If you change a tube, it probable has a hole in it. Sorry (I'm still on
vacation)

\\paul
 
S

Someone

Guest
Sandy wrote:
>
> From its November 2005 issue :
>
> Winner overall : Décathlon butyl (1,5€)
> Loser overall : Challenge latex (10€)


INDEFINITE PRONOUN ALERT!

What is "its"?

--
Tom Sherman - Fox River Valley
 
W

Werehatrack

Guest
On 30 Dec 2005 18:15:22 -0800, "Someone" <[email protected]>
wrote:

>
>Sandy wrote:
>>
>> From its November 2005 issue :
>>
>> Winner overall : Décathlon butyl (1,5€)
>> Loser overall : Challenge latex (10€)

>
>INDEFINITE PRONOUN ALERT!
>
>What is "its"?


A possessive pronoun with no direct one-to-one corresponding
equivalent in French.
--
Typoes are a feature, not a bug.
Some gardening required to reply via email.
Words processed in a facility that contains nuts.
 
A

A Muzi

Guest
> Joe Riel wrote:
>> I notice the opposite effect, which I find curious. That is, a
>> completely deflated inner tube, with its valve (presta) tightly
>> closed, partially reinflates after several days if it is not tightly
>> compressed. That is, when I attempt to roll it back up I have to
>> again loosen the valve to let out some air. What causes this? Is it
>> leakage at the valve? This occurs on more than one brand of butyl
>> inner tube.


Paul Hobson wrote:
> Tubes lose air because they are under high pressure relative to the
> atmosphere, which causes diffusion from the tube back to its
> surroundings. If you push out all of the tube and seal it, now the
> atmosphere is at a higher pressure than the tube. So it would make
> sense that air would diffuse back into the tube, right?


Agree. I think the unspoken bit here is that some tubes are
'flatter' or 'rounder' than others. If you cut out the
valve, what cross section does it display? Tubes which lie
flat in that test would be less likely to expand when left
laying around I think than tubes which 'want' to be round in
cross section.

--
Andrew Muzi
www.yellowjersey.org
Open every day since 1 April, 1971
 
J

Joe Riel

Guest
A Muzi <[email protected]> writes:

>> Joe Riel wrote:
>>> I notice the opposite effect, which I find curious. That is, a
>>> completely deflated inner tube, with its valve (presta) tightly
>>> closed, partially reinflates after several days if it is not tightly
>>> compressed. That is, when I attempt to roll it back up I have to
>>> again loosen the valve to let out some air. What causes this? Is it
>>> leakage at the valve? This occurs on more than one brand of butyl
>>> inner tube.

## Information supplied
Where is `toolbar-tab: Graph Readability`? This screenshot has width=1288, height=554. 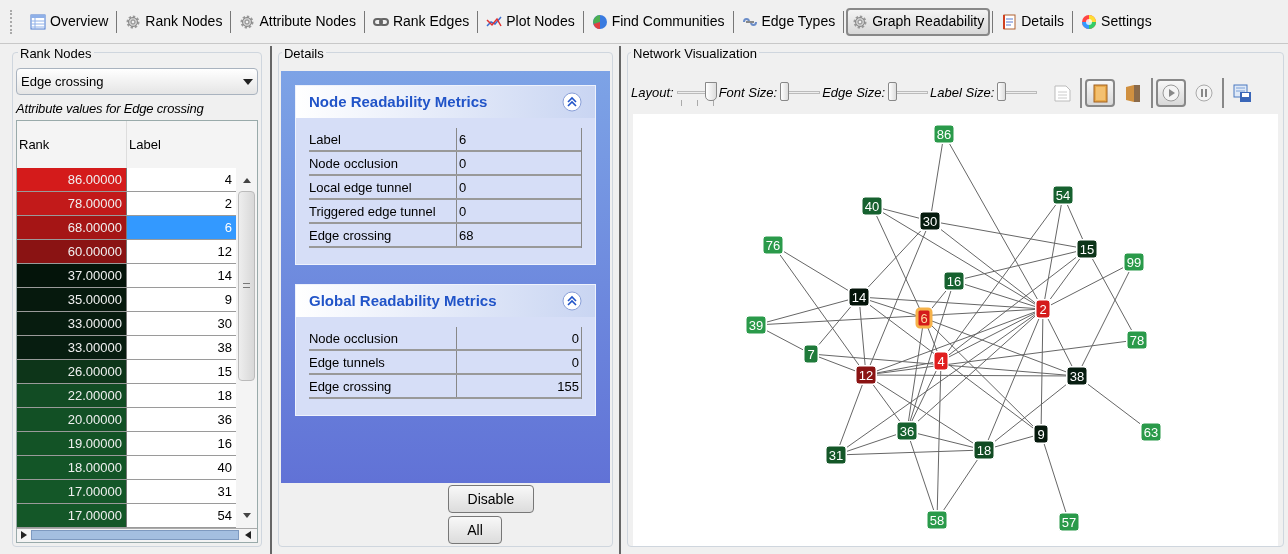 toolbar-tab: Graph Readability is located at coordinates (918, 22).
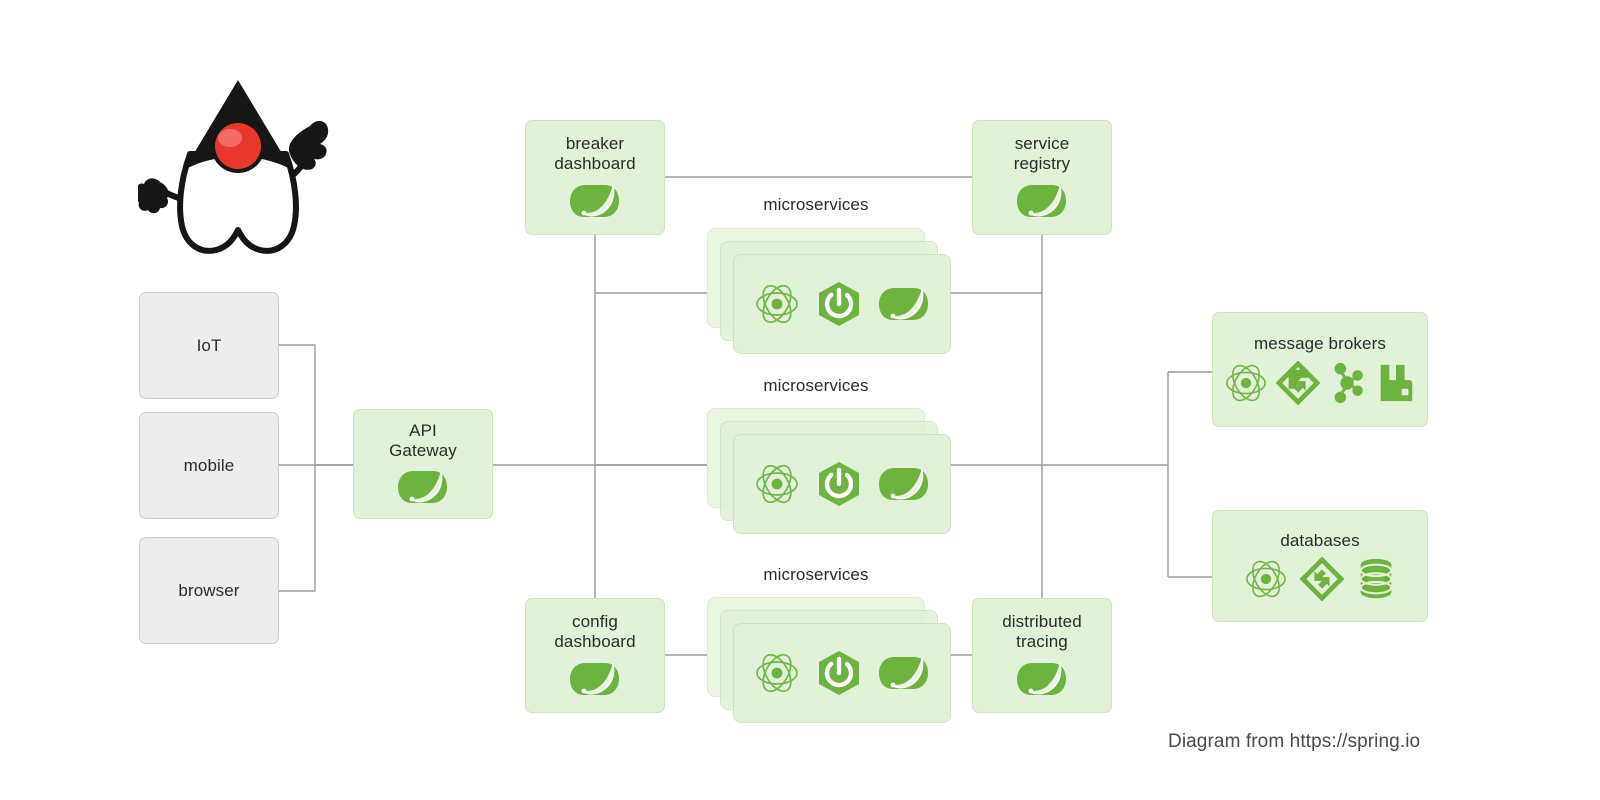 This screenshot has width=1600, height=800. What do you see at coordinates (1320, 344) in the screenshot?
I see `node-message-brokers-label: message brokers` at bounding box center [1320, 344].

## Instructions for the task
In the inner tube thread, which tube is named the overall winner in the November 2005 issue? The listing above is separate material, unrelated to the inner tube thread.

## Response to this task
The Décathlon butyl tube (1,5€).